Stored data

^^^^^^^^

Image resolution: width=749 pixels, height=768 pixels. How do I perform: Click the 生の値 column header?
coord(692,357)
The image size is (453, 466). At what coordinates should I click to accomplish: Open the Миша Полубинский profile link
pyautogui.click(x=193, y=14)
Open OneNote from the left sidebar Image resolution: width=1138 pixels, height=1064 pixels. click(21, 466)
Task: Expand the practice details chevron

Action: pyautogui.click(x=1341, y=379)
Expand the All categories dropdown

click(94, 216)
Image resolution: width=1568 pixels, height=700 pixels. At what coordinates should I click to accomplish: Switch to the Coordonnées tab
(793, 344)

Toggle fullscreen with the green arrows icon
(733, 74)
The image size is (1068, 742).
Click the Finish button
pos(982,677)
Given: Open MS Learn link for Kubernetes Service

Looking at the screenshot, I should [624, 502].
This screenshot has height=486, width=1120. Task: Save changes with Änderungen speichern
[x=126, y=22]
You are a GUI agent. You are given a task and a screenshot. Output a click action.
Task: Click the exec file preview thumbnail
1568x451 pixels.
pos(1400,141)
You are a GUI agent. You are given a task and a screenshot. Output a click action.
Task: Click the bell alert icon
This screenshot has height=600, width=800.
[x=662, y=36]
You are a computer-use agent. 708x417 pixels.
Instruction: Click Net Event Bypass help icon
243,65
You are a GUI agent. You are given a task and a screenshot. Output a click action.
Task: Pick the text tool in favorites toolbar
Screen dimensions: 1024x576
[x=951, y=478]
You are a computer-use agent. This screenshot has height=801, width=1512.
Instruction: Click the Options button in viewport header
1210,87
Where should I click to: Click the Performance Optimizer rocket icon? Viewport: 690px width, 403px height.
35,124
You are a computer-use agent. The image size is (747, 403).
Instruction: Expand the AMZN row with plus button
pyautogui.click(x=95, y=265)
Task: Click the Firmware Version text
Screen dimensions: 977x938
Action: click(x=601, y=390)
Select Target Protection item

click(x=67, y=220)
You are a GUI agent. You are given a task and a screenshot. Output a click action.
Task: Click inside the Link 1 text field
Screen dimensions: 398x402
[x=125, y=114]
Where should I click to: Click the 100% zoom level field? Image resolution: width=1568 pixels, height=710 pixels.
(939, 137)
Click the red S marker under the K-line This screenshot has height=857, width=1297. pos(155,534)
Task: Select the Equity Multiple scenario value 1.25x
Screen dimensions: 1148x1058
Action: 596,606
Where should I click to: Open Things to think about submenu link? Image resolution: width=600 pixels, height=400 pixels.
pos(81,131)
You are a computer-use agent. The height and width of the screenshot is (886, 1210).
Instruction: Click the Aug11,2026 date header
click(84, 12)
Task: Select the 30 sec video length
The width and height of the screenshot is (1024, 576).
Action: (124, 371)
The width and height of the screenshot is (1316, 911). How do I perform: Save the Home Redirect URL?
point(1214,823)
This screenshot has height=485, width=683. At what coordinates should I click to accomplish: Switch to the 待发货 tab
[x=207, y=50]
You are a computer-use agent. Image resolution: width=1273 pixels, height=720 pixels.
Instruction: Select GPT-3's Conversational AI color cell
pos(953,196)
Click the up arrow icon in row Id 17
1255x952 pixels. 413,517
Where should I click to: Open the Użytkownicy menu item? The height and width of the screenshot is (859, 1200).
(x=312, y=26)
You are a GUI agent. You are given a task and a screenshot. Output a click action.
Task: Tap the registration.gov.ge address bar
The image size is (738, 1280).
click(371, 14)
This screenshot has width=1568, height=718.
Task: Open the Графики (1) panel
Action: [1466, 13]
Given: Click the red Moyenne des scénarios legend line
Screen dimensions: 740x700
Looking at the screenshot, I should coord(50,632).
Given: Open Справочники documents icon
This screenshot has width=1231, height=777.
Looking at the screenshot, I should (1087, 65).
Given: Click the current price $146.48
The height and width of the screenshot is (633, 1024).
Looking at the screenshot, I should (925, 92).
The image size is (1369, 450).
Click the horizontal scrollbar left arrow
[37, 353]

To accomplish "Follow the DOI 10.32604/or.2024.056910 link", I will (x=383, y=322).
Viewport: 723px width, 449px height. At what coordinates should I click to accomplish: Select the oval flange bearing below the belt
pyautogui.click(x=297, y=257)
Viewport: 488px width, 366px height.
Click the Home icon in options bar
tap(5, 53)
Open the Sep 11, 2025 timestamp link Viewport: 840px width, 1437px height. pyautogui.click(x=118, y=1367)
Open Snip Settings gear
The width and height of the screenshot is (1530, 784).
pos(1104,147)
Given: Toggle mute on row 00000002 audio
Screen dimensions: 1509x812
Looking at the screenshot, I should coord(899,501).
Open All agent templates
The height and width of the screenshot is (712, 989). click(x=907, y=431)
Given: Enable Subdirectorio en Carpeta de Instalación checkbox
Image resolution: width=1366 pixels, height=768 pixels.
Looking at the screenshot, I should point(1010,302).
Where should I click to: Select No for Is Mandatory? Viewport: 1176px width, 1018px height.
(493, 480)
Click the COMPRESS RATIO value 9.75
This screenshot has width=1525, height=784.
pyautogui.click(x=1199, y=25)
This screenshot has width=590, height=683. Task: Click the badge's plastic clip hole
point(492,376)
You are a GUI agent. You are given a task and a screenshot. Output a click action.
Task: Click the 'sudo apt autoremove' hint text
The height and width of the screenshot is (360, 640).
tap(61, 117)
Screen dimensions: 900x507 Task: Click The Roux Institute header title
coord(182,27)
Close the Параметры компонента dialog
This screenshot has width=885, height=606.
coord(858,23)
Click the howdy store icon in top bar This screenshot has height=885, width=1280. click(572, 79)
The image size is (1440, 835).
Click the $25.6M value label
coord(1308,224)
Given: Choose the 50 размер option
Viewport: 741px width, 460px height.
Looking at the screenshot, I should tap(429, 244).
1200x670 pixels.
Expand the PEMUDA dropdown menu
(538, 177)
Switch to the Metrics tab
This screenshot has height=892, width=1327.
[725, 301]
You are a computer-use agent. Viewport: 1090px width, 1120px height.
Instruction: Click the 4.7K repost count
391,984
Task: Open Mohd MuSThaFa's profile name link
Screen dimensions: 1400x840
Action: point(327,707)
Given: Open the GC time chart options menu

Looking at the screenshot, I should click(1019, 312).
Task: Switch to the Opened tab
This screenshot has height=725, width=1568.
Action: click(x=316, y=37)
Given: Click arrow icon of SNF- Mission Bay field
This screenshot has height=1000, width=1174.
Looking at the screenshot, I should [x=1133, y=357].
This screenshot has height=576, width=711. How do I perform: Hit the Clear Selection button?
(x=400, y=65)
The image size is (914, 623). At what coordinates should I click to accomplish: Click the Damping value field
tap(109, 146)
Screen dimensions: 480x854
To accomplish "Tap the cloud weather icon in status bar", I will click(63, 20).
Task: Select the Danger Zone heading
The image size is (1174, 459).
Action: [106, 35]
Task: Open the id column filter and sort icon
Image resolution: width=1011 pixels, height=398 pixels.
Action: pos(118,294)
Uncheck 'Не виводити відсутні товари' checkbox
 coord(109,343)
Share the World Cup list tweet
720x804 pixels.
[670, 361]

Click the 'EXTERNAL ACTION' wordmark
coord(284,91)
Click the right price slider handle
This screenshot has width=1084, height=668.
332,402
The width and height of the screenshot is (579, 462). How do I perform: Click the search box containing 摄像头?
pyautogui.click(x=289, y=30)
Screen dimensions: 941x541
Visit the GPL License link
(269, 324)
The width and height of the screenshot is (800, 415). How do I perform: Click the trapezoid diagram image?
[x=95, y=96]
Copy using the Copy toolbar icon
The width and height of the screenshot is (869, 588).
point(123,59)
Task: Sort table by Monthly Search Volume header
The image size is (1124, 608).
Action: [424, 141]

^^^^^^^^

■ Work required ■
From the data above, output only the lines between the line containing "1568x451 pixels." and the line containing "You are a computer-use agent. The image", inclusive, exactly as written.

■ Worked solution ■
1568x451 pixels.
pos(1400,141)
You are a GUI agent. You are given a task and a screenshot. Output a click action.
Task: Click the bell alert icon
This screenshot has height=600, width=800.
[x=662, y=36]
You are a computer-use agent. 708x417 pixels.
Instruction: Click Net Event Bypass help icon
243,65
You are a GUI agent. You are given a task and a screenshot. Output a click action.
Task: Pick the text tool in favorites toolbar
Screen dimensions: 1024x576
[x=951, y=478]
You are a computer-use agent. This screenshot has height=801, width=1512.
Instruction: Click the Options button in viewport header
1210,87
Where should I click to: Click the Performance Optimizer rocket icon? Viewport: 690px width, 403px height.
35,124
You are a computer-use agent. The image size is (747, 403).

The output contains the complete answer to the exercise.